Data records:

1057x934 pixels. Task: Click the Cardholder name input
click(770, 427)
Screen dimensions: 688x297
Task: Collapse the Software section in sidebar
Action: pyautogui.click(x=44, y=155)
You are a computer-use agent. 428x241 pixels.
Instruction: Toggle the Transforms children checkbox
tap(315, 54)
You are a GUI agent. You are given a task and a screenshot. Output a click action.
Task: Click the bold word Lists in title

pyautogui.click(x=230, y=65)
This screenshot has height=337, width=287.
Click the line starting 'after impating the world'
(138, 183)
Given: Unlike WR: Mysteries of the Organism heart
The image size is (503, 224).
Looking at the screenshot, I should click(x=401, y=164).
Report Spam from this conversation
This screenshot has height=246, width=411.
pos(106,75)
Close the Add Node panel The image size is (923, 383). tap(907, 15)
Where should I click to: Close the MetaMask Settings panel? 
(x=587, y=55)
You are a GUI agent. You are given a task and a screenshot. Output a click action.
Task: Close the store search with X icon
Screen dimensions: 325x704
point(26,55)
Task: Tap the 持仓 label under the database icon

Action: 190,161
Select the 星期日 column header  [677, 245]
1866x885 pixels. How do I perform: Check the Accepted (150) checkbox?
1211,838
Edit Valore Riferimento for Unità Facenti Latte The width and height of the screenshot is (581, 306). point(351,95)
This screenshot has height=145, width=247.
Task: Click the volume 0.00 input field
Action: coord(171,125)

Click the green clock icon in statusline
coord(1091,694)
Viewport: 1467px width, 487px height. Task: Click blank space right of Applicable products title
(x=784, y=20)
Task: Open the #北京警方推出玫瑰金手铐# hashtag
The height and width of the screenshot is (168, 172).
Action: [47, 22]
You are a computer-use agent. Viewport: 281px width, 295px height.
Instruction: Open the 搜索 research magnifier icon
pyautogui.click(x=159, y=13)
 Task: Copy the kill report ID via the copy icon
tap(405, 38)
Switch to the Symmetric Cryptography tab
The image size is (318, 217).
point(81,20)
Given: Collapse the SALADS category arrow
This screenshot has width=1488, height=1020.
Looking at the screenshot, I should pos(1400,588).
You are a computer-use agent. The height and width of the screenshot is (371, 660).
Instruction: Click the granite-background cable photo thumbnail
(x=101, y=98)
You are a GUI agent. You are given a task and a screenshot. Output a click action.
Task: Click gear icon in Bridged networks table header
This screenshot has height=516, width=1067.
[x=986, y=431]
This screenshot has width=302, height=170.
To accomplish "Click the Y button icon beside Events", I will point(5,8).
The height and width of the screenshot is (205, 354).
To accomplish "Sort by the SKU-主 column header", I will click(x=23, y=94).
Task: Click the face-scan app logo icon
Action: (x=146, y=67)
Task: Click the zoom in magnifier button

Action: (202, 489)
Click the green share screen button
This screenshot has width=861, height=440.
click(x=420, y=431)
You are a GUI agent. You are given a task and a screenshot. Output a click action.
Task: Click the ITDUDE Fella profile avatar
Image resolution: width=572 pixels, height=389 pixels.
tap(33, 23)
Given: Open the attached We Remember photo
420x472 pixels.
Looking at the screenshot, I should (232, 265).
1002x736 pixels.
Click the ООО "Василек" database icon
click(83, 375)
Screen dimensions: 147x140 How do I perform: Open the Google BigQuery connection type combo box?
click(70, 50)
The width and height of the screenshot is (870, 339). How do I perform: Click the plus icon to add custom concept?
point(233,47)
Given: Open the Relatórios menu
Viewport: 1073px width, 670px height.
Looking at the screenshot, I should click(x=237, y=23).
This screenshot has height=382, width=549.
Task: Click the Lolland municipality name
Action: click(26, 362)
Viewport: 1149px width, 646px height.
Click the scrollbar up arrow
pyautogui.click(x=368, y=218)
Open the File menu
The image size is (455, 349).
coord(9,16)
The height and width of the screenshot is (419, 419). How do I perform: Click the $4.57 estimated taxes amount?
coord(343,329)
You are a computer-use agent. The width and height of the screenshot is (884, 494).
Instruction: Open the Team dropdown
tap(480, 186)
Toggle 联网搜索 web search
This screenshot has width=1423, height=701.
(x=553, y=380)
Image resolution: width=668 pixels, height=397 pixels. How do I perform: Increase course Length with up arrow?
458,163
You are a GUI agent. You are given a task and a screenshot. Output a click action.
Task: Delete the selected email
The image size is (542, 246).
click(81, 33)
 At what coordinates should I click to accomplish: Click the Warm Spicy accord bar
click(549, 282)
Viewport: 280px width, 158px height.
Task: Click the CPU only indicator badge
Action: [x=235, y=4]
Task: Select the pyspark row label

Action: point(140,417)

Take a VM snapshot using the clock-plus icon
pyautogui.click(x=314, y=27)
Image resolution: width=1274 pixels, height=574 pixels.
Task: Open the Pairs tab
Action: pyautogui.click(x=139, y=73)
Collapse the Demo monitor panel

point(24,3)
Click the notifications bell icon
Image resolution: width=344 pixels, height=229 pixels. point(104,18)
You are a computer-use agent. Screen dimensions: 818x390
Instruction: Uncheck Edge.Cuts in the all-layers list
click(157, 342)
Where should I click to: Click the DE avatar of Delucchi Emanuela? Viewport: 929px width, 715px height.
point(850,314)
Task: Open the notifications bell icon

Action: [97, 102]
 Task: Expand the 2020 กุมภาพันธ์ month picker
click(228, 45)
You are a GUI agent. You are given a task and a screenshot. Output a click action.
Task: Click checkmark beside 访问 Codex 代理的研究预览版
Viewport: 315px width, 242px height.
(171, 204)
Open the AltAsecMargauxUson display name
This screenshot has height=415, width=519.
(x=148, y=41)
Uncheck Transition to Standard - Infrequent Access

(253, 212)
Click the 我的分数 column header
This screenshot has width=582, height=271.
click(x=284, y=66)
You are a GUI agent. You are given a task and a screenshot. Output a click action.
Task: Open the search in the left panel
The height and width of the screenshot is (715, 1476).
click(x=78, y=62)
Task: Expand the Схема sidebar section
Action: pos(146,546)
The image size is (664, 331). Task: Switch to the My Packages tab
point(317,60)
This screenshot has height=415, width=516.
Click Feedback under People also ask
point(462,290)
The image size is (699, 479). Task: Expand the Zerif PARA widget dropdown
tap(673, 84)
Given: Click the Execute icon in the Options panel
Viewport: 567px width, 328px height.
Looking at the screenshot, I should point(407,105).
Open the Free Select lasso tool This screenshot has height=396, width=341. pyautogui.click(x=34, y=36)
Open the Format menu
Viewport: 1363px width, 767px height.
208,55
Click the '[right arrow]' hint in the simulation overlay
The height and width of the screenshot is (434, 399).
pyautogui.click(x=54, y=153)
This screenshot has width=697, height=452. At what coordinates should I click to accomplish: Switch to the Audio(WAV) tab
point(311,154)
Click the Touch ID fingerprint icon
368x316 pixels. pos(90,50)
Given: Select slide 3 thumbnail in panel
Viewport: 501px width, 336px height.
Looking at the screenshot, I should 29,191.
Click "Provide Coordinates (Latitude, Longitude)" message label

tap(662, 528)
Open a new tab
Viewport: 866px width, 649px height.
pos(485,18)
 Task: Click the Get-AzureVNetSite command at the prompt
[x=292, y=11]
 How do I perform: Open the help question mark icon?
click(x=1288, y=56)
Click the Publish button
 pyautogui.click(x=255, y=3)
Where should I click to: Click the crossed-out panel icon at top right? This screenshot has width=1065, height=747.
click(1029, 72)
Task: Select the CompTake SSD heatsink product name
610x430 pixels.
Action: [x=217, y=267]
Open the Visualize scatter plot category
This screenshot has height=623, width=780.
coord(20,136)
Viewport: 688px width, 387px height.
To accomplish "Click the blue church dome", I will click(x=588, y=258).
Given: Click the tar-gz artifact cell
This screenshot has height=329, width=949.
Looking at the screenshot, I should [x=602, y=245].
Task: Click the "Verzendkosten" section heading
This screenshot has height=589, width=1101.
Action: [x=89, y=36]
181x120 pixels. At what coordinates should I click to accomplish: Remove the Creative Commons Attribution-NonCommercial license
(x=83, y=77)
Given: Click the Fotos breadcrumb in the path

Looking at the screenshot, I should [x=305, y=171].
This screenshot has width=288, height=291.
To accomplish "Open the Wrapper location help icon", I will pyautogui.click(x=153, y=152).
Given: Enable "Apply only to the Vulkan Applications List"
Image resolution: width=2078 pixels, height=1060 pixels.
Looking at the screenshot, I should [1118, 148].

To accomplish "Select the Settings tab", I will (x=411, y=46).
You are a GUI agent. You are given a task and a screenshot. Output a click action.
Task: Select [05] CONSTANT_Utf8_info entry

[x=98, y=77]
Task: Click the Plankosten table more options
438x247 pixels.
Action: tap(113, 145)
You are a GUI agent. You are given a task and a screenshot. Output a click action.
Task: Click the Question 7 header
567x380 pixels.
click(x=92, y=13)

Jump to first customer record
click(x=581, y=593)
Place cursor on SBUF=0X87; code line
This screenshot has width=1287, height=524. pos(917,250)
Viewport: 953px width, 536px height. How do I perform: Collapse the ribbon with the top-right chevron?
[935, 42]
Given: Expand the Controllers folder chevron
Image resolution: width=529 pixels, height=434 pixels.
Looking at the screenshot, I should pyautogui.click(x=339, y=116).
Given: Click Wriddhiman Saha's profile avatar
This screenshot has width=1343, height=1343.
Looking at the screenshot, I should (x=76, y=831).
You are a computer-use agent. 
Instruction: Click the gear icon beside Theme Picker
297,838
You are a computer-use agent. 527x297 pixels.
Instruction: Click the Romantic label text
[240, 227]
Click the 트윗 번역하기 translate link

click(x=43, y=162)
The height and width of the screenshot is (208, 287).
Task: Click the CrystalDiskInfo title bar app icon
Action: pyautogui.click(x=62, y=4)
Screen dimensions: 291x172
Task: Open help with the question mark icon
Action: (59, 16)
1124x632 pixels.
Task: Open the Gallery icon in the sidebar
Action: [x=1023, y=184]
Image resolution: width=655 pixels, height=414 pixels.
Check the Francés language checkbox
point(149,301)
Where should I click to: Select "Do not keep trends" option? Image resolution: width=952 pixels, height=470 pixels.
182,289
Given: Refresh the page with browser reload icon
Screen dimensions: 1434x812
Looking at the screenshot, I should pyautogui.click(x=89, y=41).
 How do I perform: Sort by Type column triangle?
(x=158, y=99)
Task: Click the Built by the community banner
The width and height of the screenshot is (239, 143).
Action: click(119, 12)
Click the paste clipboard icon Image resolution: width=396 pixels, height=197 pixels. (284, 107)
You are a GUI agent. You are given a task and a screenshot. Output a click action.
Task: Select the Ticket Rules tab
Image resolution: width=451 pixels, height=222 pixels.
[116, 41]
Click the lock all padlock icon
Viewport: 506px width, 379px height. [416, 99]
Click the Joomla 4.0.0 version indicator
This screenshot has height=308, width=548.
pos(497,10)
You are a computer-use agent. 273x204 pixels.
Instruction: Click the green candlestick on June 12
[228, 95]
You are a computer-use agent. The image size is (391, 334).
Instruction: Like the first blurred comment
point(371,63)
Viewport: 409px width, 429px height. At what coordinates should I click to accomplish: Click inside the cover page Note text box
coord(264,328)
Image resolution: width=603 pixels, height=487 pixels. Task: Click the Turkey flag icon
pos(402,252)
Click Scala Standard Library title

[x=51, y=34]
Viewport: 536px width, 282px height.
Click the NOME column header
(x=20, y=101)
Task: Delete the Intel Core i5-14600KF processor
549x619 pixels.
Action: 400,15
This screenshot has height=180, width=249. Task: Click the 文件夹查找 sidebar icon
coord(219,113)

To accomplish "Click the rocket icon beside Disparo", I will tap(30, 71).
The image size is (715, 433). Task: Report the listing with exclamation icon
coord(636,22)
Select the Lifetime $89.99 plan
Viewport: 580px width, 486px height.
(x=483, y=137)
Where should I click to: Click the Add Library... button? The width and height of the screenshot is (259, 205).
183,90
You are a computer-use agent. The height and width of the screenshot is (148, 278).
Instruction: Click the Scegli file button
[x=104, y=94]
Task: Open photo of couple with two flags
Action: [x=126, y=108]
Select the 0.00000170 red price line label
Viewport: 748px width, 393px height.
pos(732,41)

PROBLEM DETAILS
Which lines in the items above contain the word "profile"? Report each of those lines in full.

EXERCISE SOLUTION
Task: Click the ITDUDE Fella profile avatar
Given: Click Wriddhiman Saha's profile avatar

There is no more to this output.